Your instructions: Write out the passage of the perf patch reply verbatim, starting at "On Wed, May" and ending at "servicing DTLB misses.".

Re: [PATCH] perf ordered_events: Optimise event object reuse

From: Jiri Olsa <jolsa@redhat.com>
To: Matt Fleming <matt@codeblueprint.co.uk>
Cc: Jiri Olsa <jolsa@kernel.org>,
	Arnaldo Carvalho de Melo <acme@redhat.com>,
	linux-kernel@vger.kernel.org
Subject: Re: [PATCH] perf ordered_events: Optimise event object reuse
Date: Wed, 20 May 2020 23:52:34 +0200	[thread overview]
Message-ID: <20200520215234.GO157452@krava> (raw)
In-Reply-To: <20200520130049.GC19431@codeblueprint.co.uk>

On Wed, May 20, 2020 at 02:00:49PM +0100, Matt Fleming wrote:
> On Mon, 18 May, at 02:04:08PM, Jiri Olsa wrote:
> > On Fri, May 15, 2020 at 10:01:51PM +0100, Matt Fleming wrote:
> > > ordered_event objects can be placed on the free object cache list in any
> > > order which means future allocations may not return objects at
> > > sequential locations in memory. Getting non-contiguous objects from the
> > > free cache has bad consequences when later iterating over those objects
> > > in ordered_events__queue().
> > > 
> > > For example, large perf.data files can contain trillions of events and
> > > since objects that are next to each other in the free cache linked list
> > > can point to pretty much anywhere in the object address space, lots of
> > > cycles in ordered_events__queue() are spent servicing DTLB misses.
> > > 
> > > Implement the free object cache using the in-kernel implementation of
> > > interval trees so that objects can always be allocated from the free
> > > object cache in sequential order, improving spatial locality and
> > > reducing DTLB misses.
> > > 
> > > Here are some numbers showing the speed up (reducing in execution time)
> > > when running perf sched latency on sched events data and perf report on
> > > HW_CPU_CYCLES.
> > 
> > really nice, few questions below
> > 
> > > 
> > >  $ perf stat --null -r 10 -- bash -c \
> > > 	"export PAGER=cat ; perf sched latency -i $file --stdio &>/dev/null"

Extracted material:
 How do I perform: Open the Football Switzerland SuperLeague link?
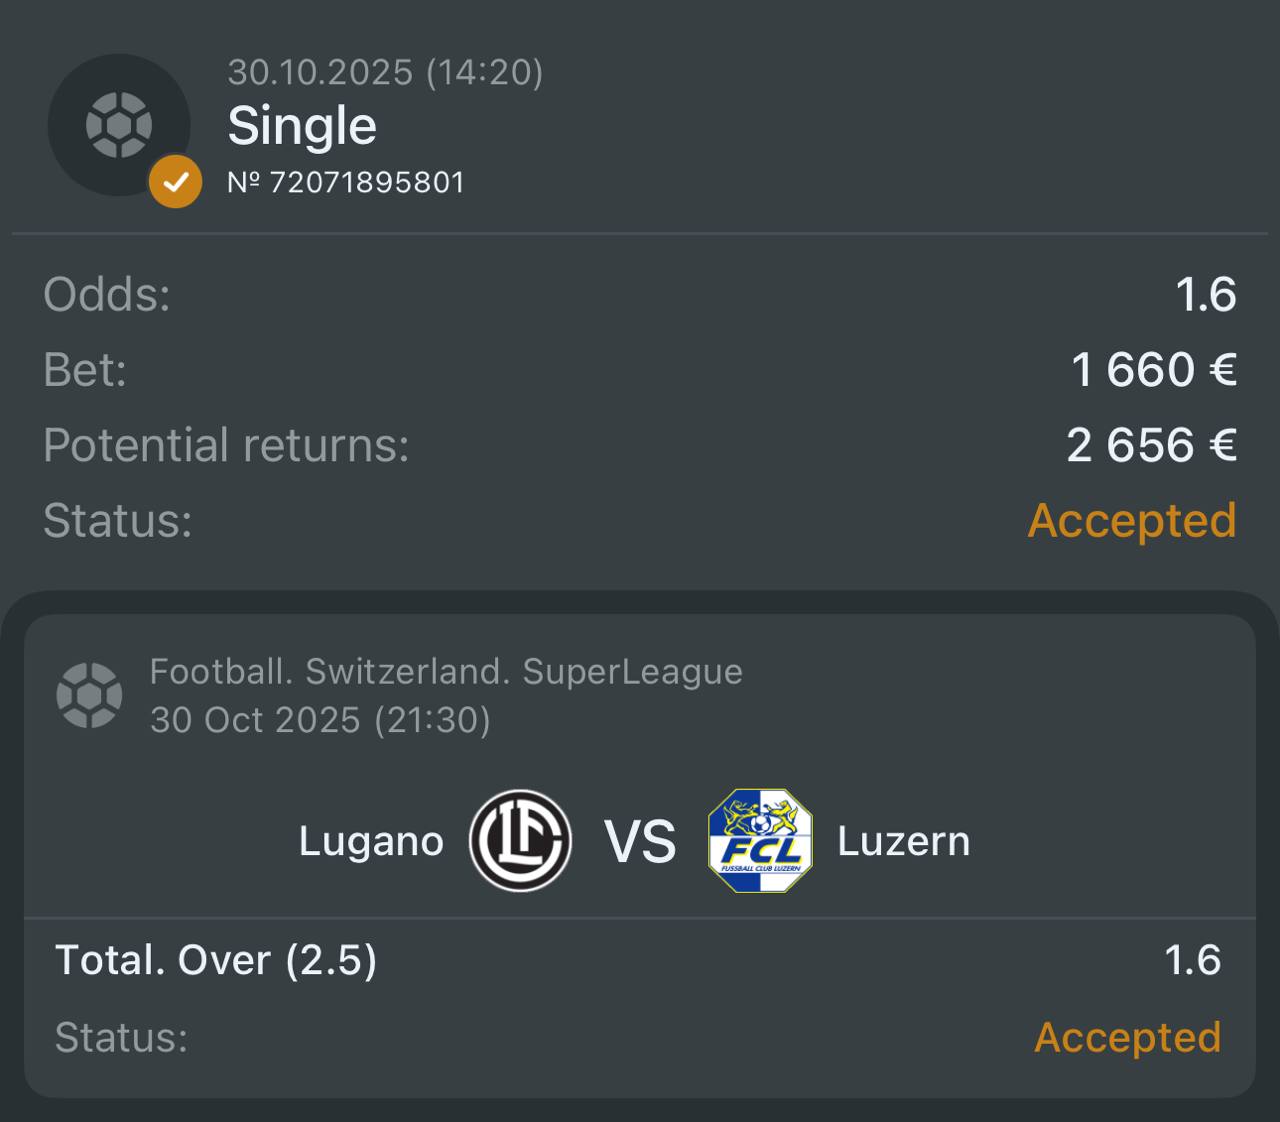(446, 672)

...

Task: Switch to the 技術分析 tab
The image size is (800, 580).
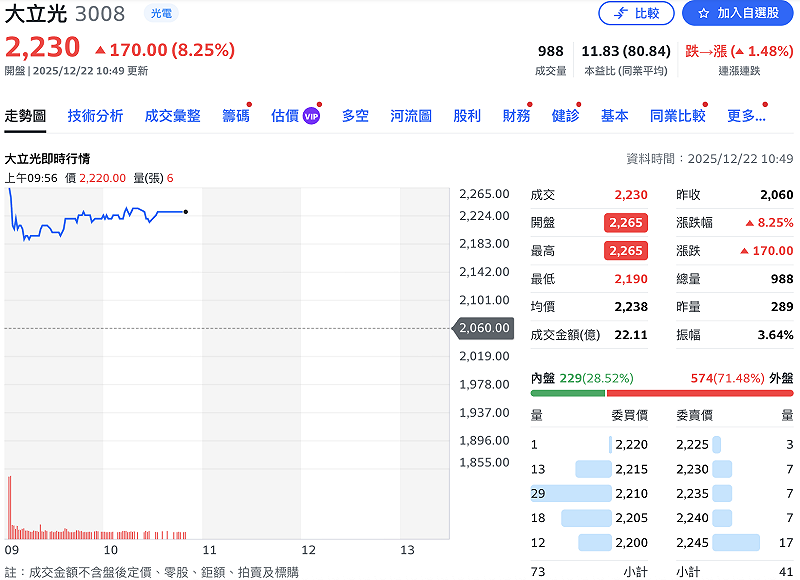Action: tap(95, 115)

--

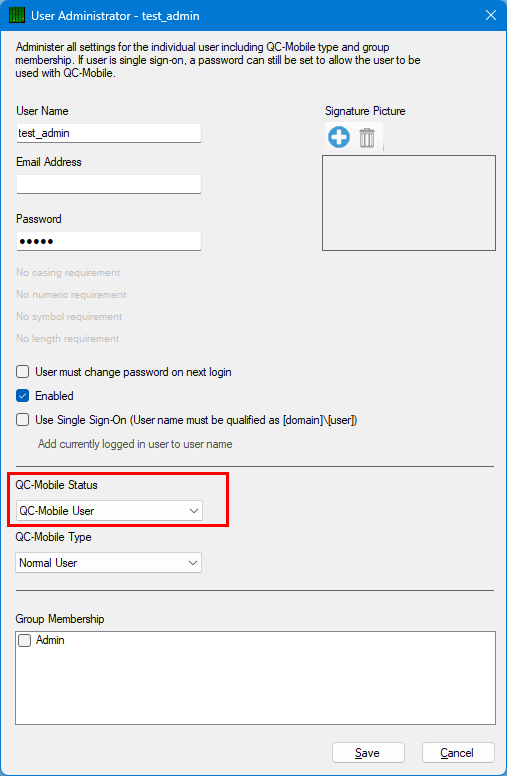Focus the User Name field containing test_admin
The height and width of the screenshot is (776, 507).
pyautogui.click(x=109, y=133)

Output of the task:
On Wed, May 20, 2020 at 02:00:49PM +0100, Matt Fleming wrote:
> On Mon, 18 May, at 02:04:08PM, Jiri Olsa wrote:
> > On Fri, May 15, 2020 at 10:01:51PM +0100, Matt Fleming wrote:
> > > ordered_event objects can be placed on the free object cache list in any
> > > order which means future allocations may not return objects at
> > > sequential locations in memory. Getting non-contiguous objects from the
> > > free cache has bad consequences when later iterating over those objects
> > > in ordered_events__queue().
> > > 
> > > For example, large perf.data files can contain trillions of events and
> > > since objects that are next to each other in the free cache linked list
> > > can point to pretty much anywhere in the object address space, lots of
> > > cycles in ordered_events__queue() are spent servicing DTLB misses.